Dicen los que la han visitado, que quienes llegan a la base de la Estatua de la Libertad, en la bahía de Nueva York, reciben siempre el mismo discurso: “Usted está ante la representación del espíritu norteamericano que creó una democracia por todos y para todos.”
Deberían añadir los atentos guías, por ejemplo, que a la inauguración del monumento en octubre de 1886, donado por Francia y que esperó meses en su embalaje porque nadie en Washington ponía el dinero para colocarla en su pedestal, se le prohibió el total acceso a las mujeres neoyorquinas por su condición de “seres inferiores a los hombres”.
Se dice que las pocas que se acercaron a la ceremonia, integrantes del movimiento a favor del derecho al voto para las féminas, lo hicieron a bordo de una embarcación alquilada que fue interceptada por las autoridades en plena navegación y alejada por la fuerza del lugar.
Así, la mujer de cobre de 46 metros de alto y 225 toneladas de peso, ideada y esculpida por el artista galo Frédéric Auguste Bartholdi, a pesar del simbolismo de independencia e igualdad que intentó imprimirle su autor, asistió impávida al primero de los actos discriminatorios que ha debido presenciar en “el país de los bravos, los libres y los justos” desde su ubicación definitiva en la pequeña Liberty Island, en las aguas al sur de su par de Manhattan.
Fue, aquella primera experiencia, sin dudas, una notable muestra de “igualdad de derechos democráticos”, que se ha visto “multiplicada y enriquecida” en los ciento treinta y tres años de “inmigrante legal” del monumento en los Estados Unidos de América, espacio donde, por demás, la sacrosanta Constitución solo reconoce como “hombres dotados para la libertad” a las exiguas clases pudientes que la redactaron, y que negaron y niegan históricamente la condición de seres humanos a “razas y sexos imperfectos”.
Aquellos iluminados podían entonces darse el lujo de poseer esclavos, maltratar y expoliar a la mujer, masacrar indios, desalojar hispanos, linchar negros, invadir a asiáticos y mesorientales, y demonizar todo pensamiento, creencia y cultura ajenos…es más, se estimó y estima como un “deber” hacerlo a tono con la “misión civilizadora universal” que les ha otorgado la Providencia como estirpe puntera.
Y es que así son las cosas entre los poderosos, porque la democracia que proclaman, que nos venden, y que imponen incluso por la fuerza, es solo válida en tanto instrumento para sojuzgar, engañar y explotar.
Hay otros ejemplos que recordar.
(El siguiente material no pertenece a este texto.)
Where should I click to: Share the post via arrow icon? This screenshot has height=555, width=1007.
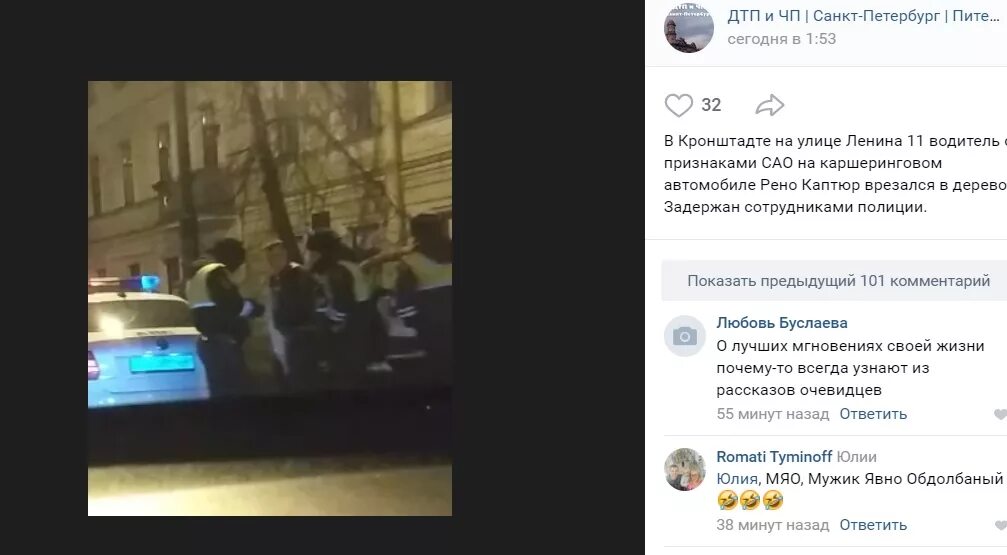(x=769, y=105)
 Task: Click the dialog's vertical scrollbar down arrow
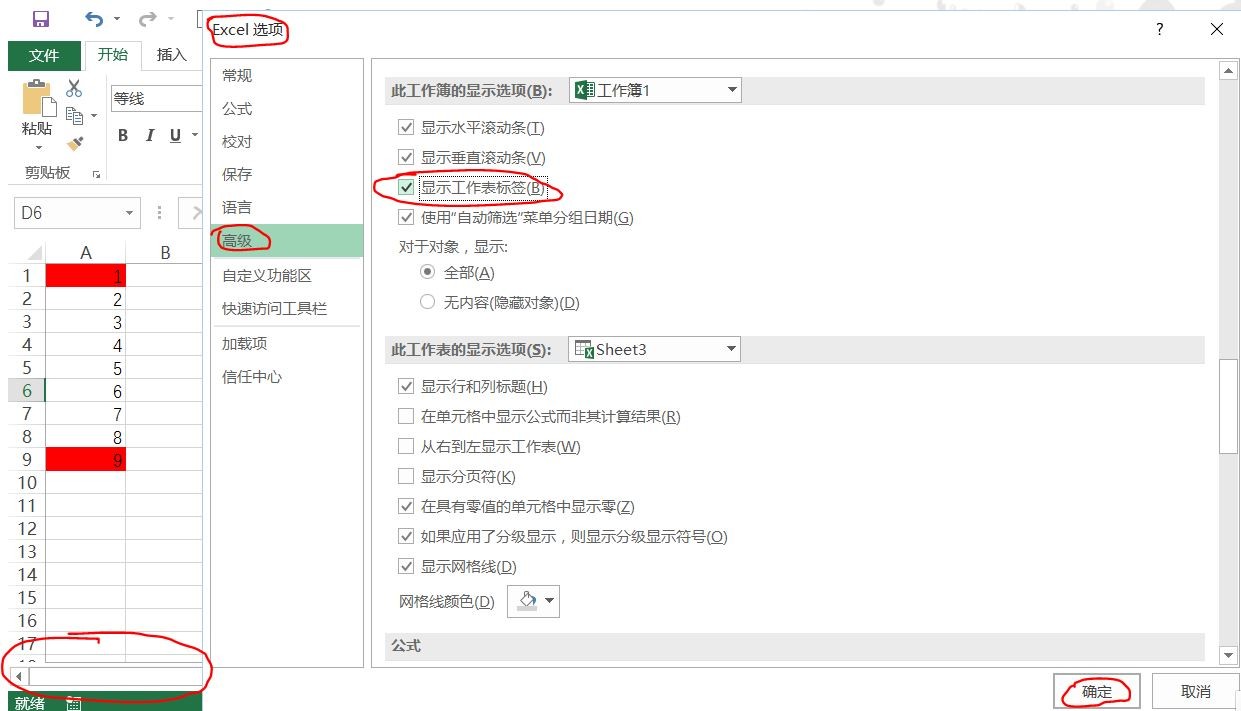pyautogui.click(x=1228, y=657)
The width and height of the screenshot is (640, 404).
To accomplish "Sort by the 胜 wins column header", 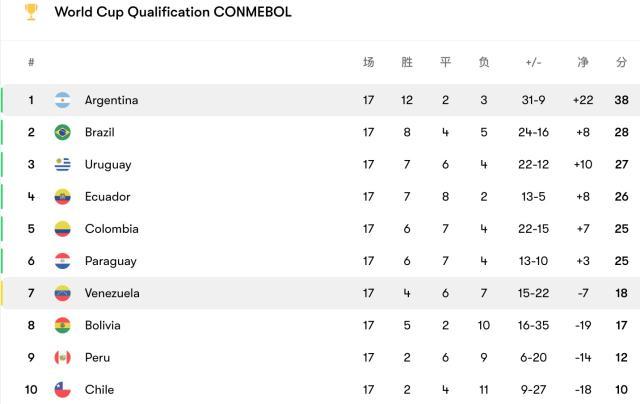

En esta nuestra América Latina, el “espíritu” de la democracia a la usanza Made in USA ha sido y pretende ser aún por largo tiempo el fantoche político de turno.
Quien protestase, se levantase o cuestionara el sacrosanto modelo era y es identificado de inmediato como sedicioso, incivilizado, revoltoso, violento y comunista…así de sencillo. Mientras, en las alturas del poder, las clases acomodadas, dependientes de los dictados norteamericanos, manejaban los hilos electorales, manipulaban con esmero el escenario, dedicaban espacio a la demagogia y el engaño, y no dejaban atrás, de ser necesario, el fraude y la ilegalidad para mantenerse en sus pedestales.
Era, y todavía suele ser, nos decían y dicen, el proyecto político más “limpio, escrupuloso y equitativo” concebido jamás por la mente humana…y cuando las cosas se ponían difíciles entre los “incapaces”, la violencia retomaba los cauces para restablecer orden y compostura.
No obstante, el mundo cambiaría, y luego de siglos de lucha por sus reivindicaciones, esos mismos pueblos latinoamericanos y caribeños, organizados en sus movimientos sociales y agrupaciones progresistas, llegaron a no pocos gobiernos del área.
Habían triunfado en las urnas mediante el uso de las rutas marcadas y santificadas por los mismos explotadores, y ahora, entrampadas en su histórica monserga, no pocas oligarquías quedaron boquiabiertas.
Después, ya nada importaría. La “democracia” había cambiado de usuario, y eso comportaría para los opulentos de dentro y de afuera la transformación de su discurso y su actuación hasta nuestros días, donde con total desenfado dejan atrás la remozadas caretas y vuelven al infierno de criminalizar a dirigentes y agrupaciones populares, y derrocar gobiernos legítimos para perpetuarse en el poder.
Y mientras, sobre su podio de Liberty Island la señora de la antorcha y las cobrizas sandalias sobre cadenas rotas, consecuente con los sentimientos y las manos que le dieron origen y forma, tal vez haya considerado no pocas veces mudarse a un pedestal y bajo un techo más dignos y en nada falseados.